LONDON (Reuters) – Crossing the central Mediterranean has become more treacherous than ever for migrants trying to reach Europe, with one in 18 dying or going missing during the voyage – more than double the rate last year, the UN refugee agency (UNHCR) said on Monday.
More than 1,600 people have perished or vanished en route to Europe this year, mostly while attempting to cross by sea from north Africa, according to a UNHCR report.
The publication of the report, “Desperate Journeys”, coincides with the third anniversary of the death of Alan Kurdi, a Syrian refugee boy whose body washed up on a Turkish beach at the height of the migrant crisis, sparking global outrage.
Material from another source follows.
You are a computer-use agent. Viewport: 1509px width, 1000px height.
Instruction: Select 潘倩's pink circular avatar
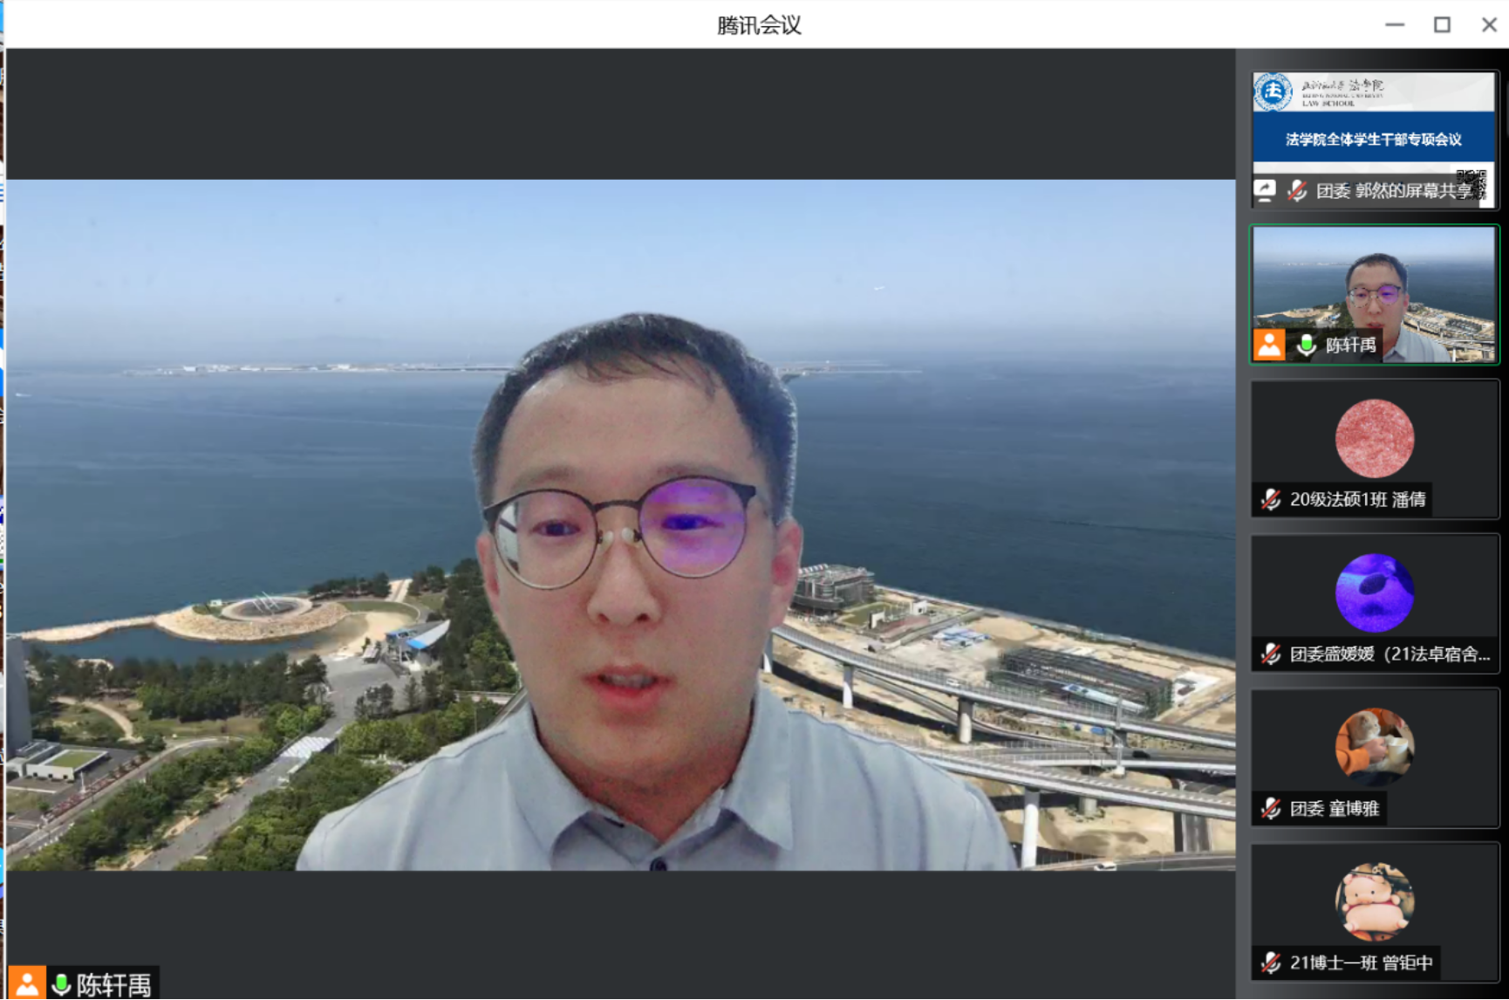click(x=1374, y=438)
Although arrivals have plummeted in recent years, European countries remain bitterly divided over how to share the burden of refugees and migrants fleeing war, persecution and poverty in the Middle East, Africa and Asia.
“This report once again confirms the Mediterranean as one of the world’s deadliest sea crossings,” said Pascale Moreau, Director of the UNHCR’s Europe Bureau.
“With the number of people arriving on European shores falling, this is no longer a test of whether Europe can manage the numbers, but whether Europe can muster the humanity to save lives.”
The UNHCR said about 72,000 people had arrived in Italy, Greece and Spain between January and July, compared to about 121,000 for the same period in 2017. More than 1 million arrived in 2015.
However, one in 18 who attempted the risky central Mediterranean route died or went missing, up from one in 42 in the first part of last year.
The top countries of origin this year are Syria, Iraq and Guinea. Last year they were Nigeria, Guinea and Ivory Coast.